Slowly, Bill's face broke into a grin so wide it seemed to defy the laws of physics. He stood leisurely, casually dusting off his suit as if to dare the wounded gargoyle to attack him. With a snap of his fingers, his cane flew upwards into his waiting hand, now glowing a bright neon yellow. A gleeful cackle escaped his lips as an imperceptible breeze began blowing around the room.
"Ohhhh, yes," he purred, voice carrying an echo of distant, incomprehensible planes. "This is so much better."
There was a brief, blinding flash, and the barest hint of a scream.
When it cleared, the only trace of the gargoyle was a large burn mark on the battered floor, and the faint scent of ash.
"You killed it," Dipper said hollowly.
Bill snapped around to face him, laughing madly and notably now sporting the catlike eyes Dipper had grown used to seeing during his romp as 'Bipper', as Mabel was so fond of calling him.
"Isn't it great?" he said, zooming forward until he was face to face with the deertaur, who stumbled back instinctively. "Loooooook, look look look you useless human, I KILLED IT."
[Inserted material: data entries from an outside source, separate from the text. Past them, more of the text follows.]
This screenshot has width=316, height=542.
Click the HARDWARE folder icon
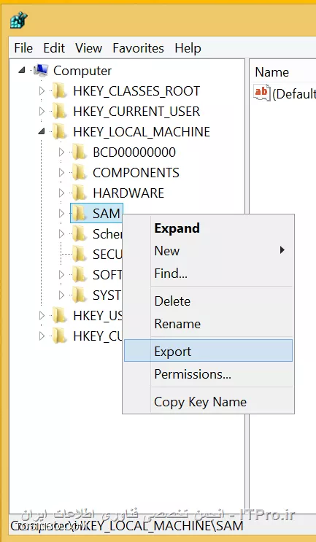coord(79,193)
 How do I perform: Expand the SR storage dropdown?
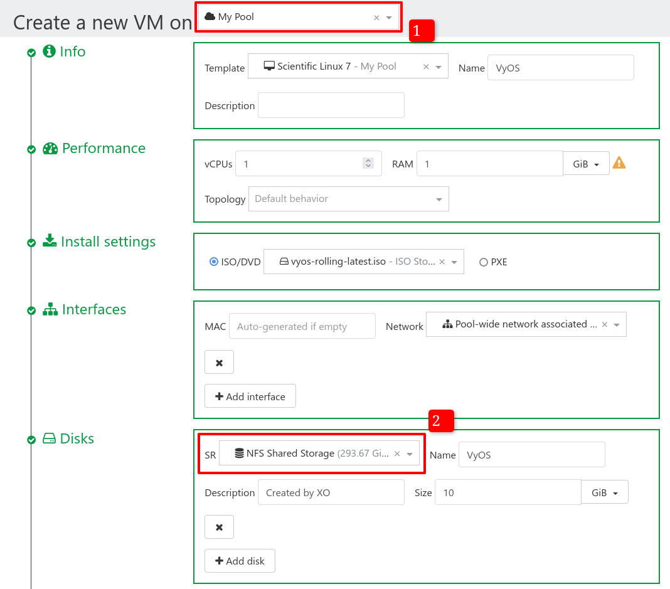point(410,454)
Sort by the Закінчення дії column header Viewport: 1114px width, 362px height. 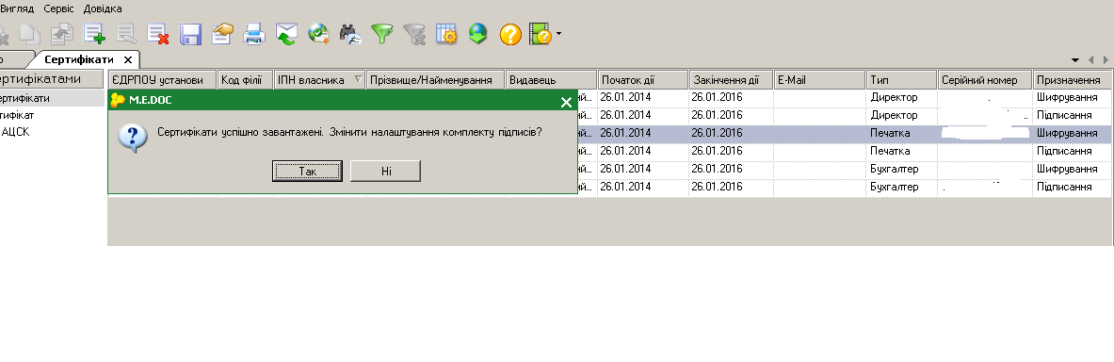(x=731, y=79)
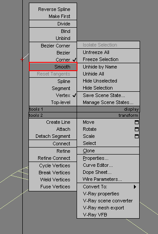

"Hahaaaa, look at that yes you did," Dipper said, laughing nervously and not once taking his gaze off of Bill, who swooped forwards suddenly, grabbing something off of Dipper's face.
"Got your nose!" he said, flipping it between his fingers dexterously. Dipper yelped, reaching up to where the organ was formerly located. The demon cackled with amusement and snapped his fingers, replacing the nose. "I did that!" He zoomed around the room, whooping with glee, leaving Dipper to watch him with mild horror and apprehension, protectively clutching the journal's spine.
Eventually, he came to a stop, gently floating a few inches above the ground and still grinning like a madman. "HAHAAAAA, OH YES," he yelled to the empty air. "IF YOU THOUGHT YOU COULD TRAP ME IN THIS ACCURSED FLESH PRISON FOR LONG, YOU WERE WRONG, FLUVIUS, BECAUSE BILL CIPHER IS…" He trailed off, suddenly looking much more exhausted.
"Is…" He wavered, frowning and struggling to maintain his hover, and Dipper hurriedly ran forwards, already seeing the inevitable conclusion. No sooner had he reached the demon than he slumped gently to the ground, his eyes losing their golden tint even as they rolled back, eyelids fluttering closed over them with a strange finality.
"Bill?" Dipper said, shaking the unconscious demon. He did not stir, though the slow rise and fall of his chest confirmed he was indeed alive. Dipper looked at the prone figure, rubbing his head in exasperation and confusion.
"What just happened?" he whispered to the empty room.